Benefits and Risks of Eating Fish
Benefits of eating fish
Fish are an important part of a healthy, well-balanced diet. They provide a good source of protein and vitamins, and are a primary dietary source of heart-healthy omega-3 fatty acids.
- Omega-3 fatty acids can:
- lower risk of heart disease
- lower triglyceride levels
- slow the growth of plaque in your arteries
- and slightly lower blood pressure
- Omega-3 fatty acids may also provide health benefits to developing babies.
- Pregnant and breastfeeding women can pass this nutrient to their baby by eating the right kind of fish.
- Fish species that have higher levels of omega-3s are shown with a heart icon () when OEHHA recommends that they can be eaten at least once a week.
Risks of eating fish
While eating fish has nutritional benefits, it also has potential risks. Fish can take in harmful chemicals from the water and the food they eat. Chemicals like mercury and PCBs can build up in their bodies over time.
- High levels of mercury and PCBs can harm the brain and nervous system.
- Mercury can be especially harmful to fetuses, infants, and children because their bodies are still developing.

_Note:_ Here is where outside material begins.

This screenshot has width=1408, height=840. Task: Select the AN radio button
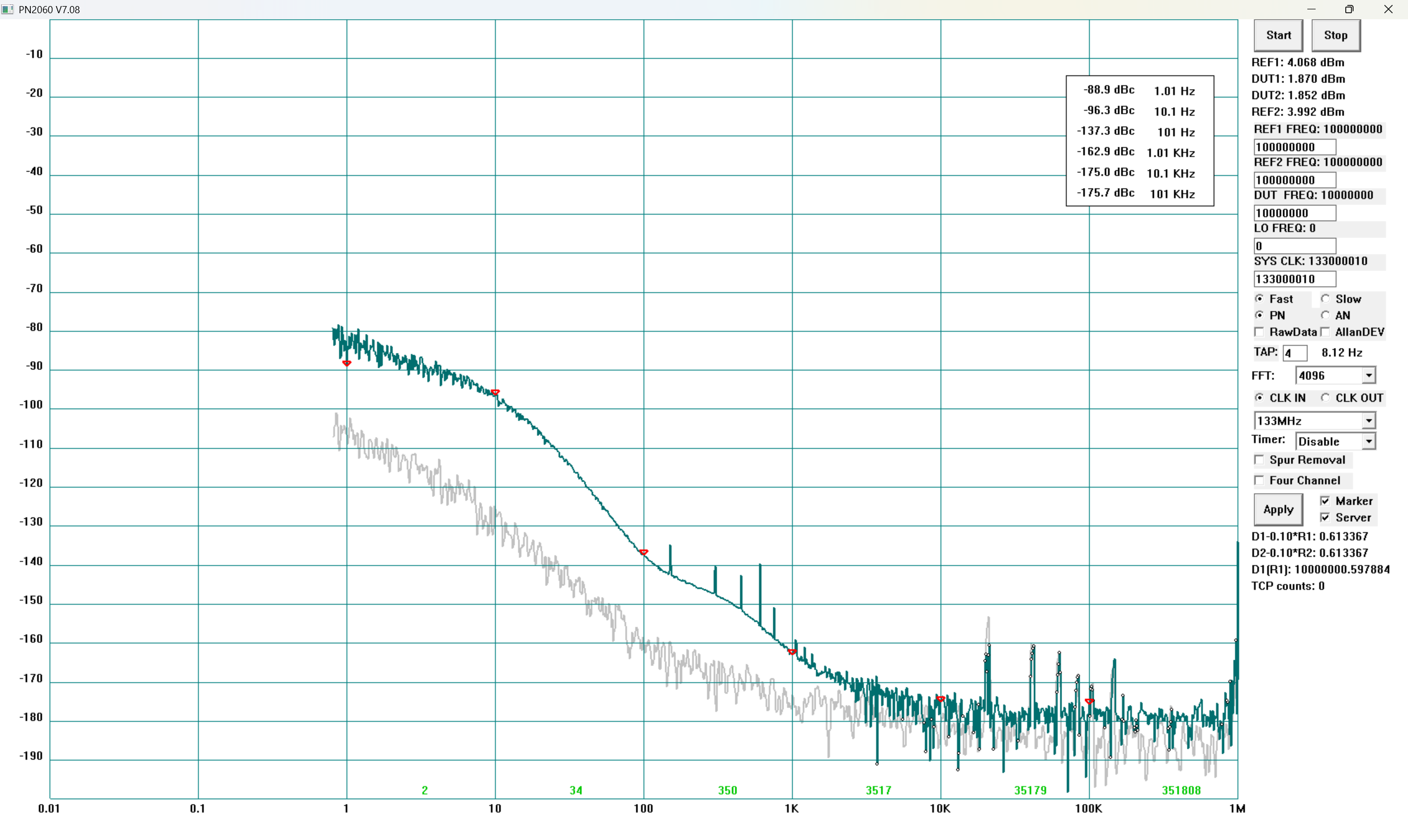click(x=1326, y=316)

- PCBs can cause cancer and other harmful health effects.
Reduce your risk
There is no way to tell the level of chemicals in a fish by simply looking at it or tasting it. Fortunately, there are easy things you can do to reduce your risk, and enjoy the health benefits of eating fish:
- Check if there are advisories for water bodies where you fish.
- Follow our advisories (Watch our video to learn how) by picking species that are lower in mercury and other harmful chemicals.
- Follow our general tips for catching and preparing fish.
While there are potential risks to consider, there are many health benefits of eating fish. If you avoid eating fish entirely, you won’t benefit from the nutrients that fish can provide. By following our fish advisories and properly cleaning, preparing, and cooking fish, you can safely enjoy the health benefits of eating fish.